I wonder about the disconnect between my life as I experience it and my life as I imagine it. I wonder about the difference between our world in actuality and our world as we imagine it together (possibility). I wonder about the power of all images accumulated throughout history to infect the meaning of one’s life. I use my life as an example through which to understand and come to peace with this unredeemable system – a turbulent sea of images constantly (and arbitrarily) regulating how we build our conceptions of the world through our imaginings.

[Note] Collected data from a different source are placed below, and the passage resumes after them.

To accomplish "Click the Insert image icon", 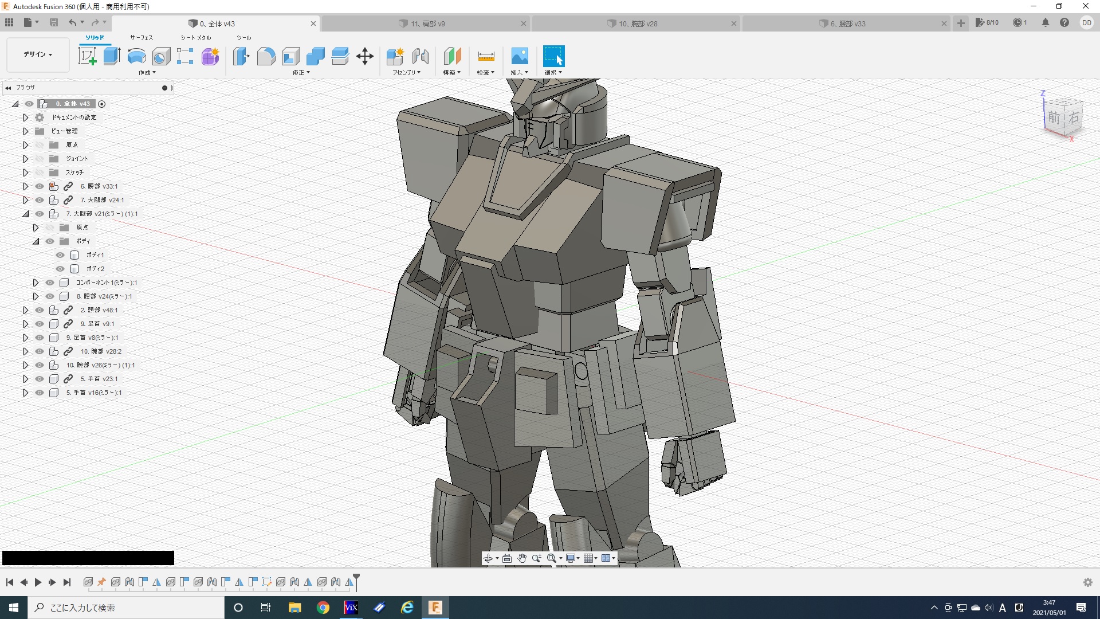I will point(520,56).
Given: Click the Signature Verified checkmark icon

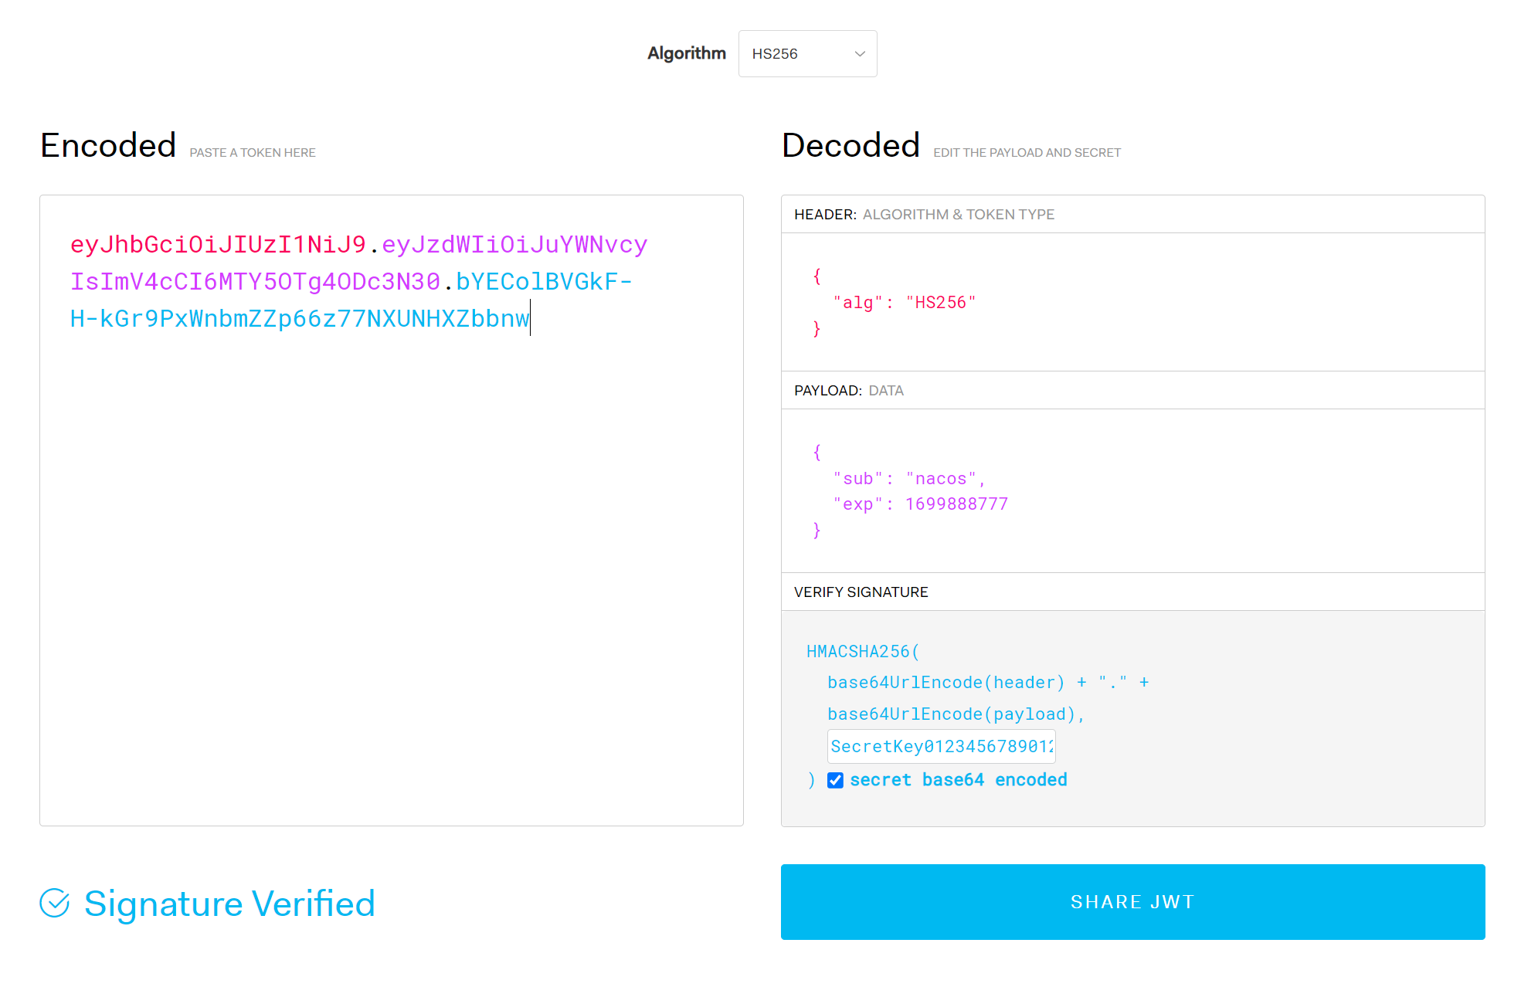Looking at the screenshot, I should click(55, 903).
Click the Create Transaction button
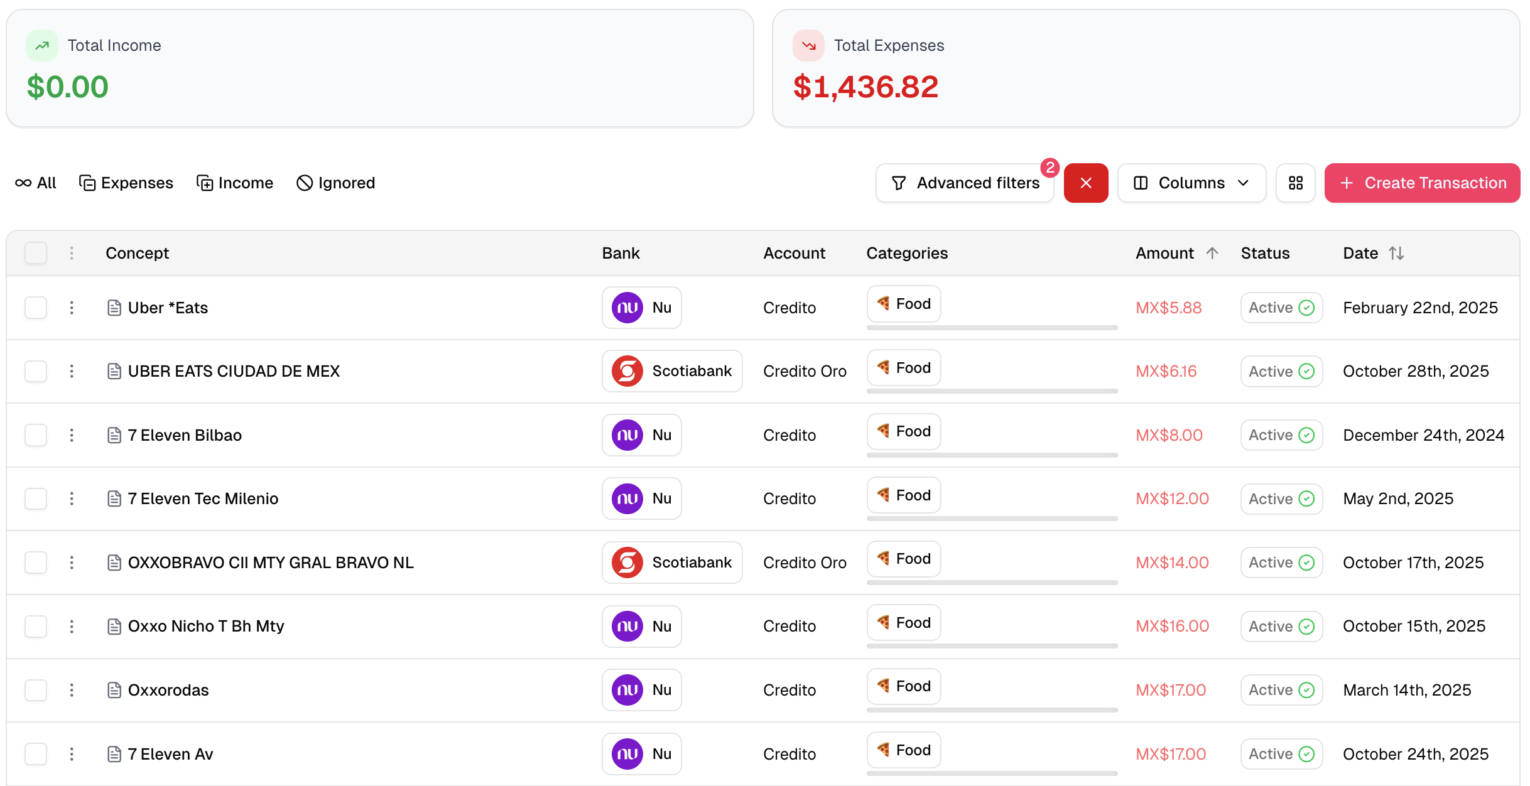 tap(1422, 183)
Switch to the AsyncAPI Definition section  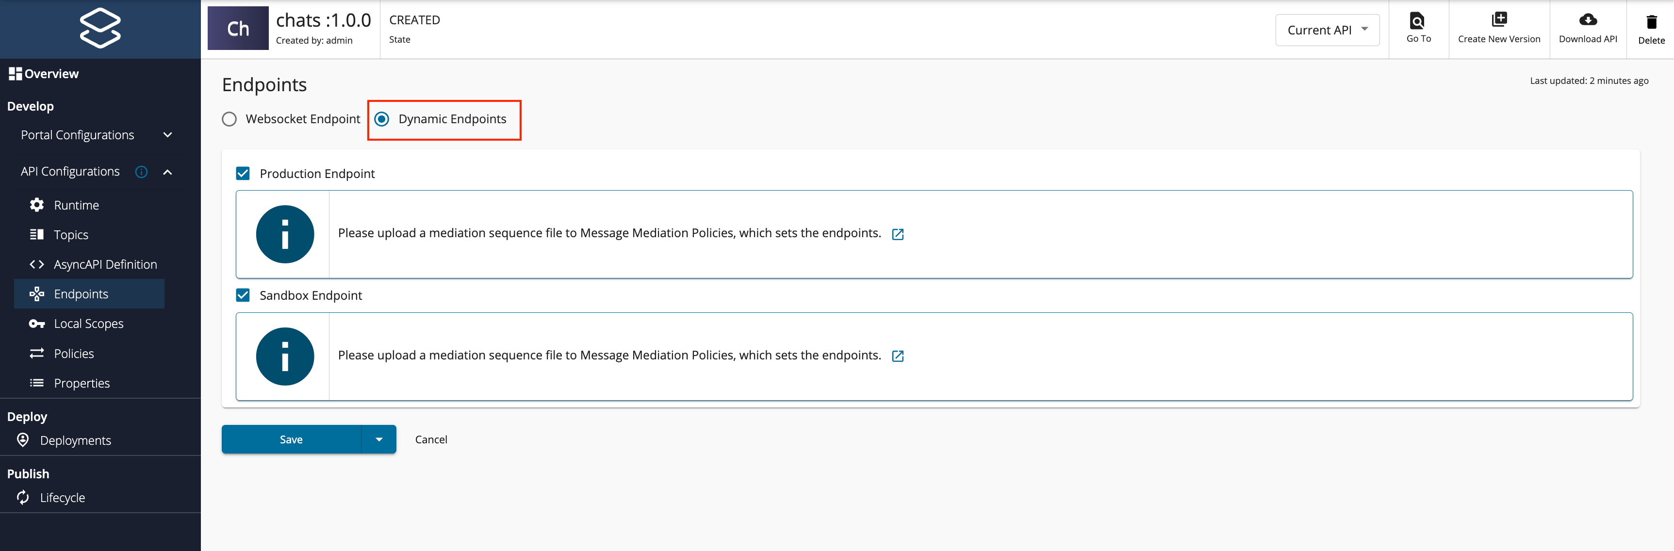tap(105, 264)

Always images have surrounded us and now more than ever we are constantly bombarded. Sucked into their imaginings, we identify however consciously with the claims images make about their subjects. Claims may be neutral like simply a claim to be visible. Claims may be not neutral (motivated) and hide specific, disguised purposes – from solidifying state power to swaying my mother’s buying habits. Claims may be reused and refined, restricting imaginings more closely to specific interpretations. I am exploring the mess of this system to expose its machinations, reveal the hidden power of claims, and restore potential to common lineages of images.
Do you also feel anxious reconciling your experience in the world with your imagining of the world? And doing so according to the mysterious claims made by never-ending onslaughts of old, new, and recycled images? I find it relaxing to make my own images because, wandering through them, I can try to recognize their power to amplify, filter, and suppress how I imagine the world.
I mash together disparate but amicably associated images to catch the texture of an anonymous yet entirely particular perception (something familiar that feels strange and romantic, a reflection). Talking with a familiar logic bent-out-of-shape can reveal what was shortsighted and remains permanently incomplete. I have no contempt for previous images: I just want to calm the noise and step back to appreciate how thousands of years of built up claims have scrambled my imagination. Among my images I come to recognize and value the disconnect between the actual world built up of competing claims and the fresh, possible world of my imagination, easing the anxiety of trying to know things as I imagine them.
By losing myself to the mismatched tides and aimless currents of claims in all sorts of imagery made in all sorts of years I sometimes land upon soft, stable places where it all unravels and hidden lines are easy to trace. Reflecting among my frames I begin to sense the through-lines or lineages of knowledge / feeling inspired by images and recognize how strange and subjective they are. In those moments I feel freed from the progressively articulated whispers. I hope to express a sarcastic mismanagement of this system (conceiving of the world in tandem with tainted imaginings) with images that detect as much as they depict. My focus remains on complicating and escaping precedent to open room, to find a stress-free point of view.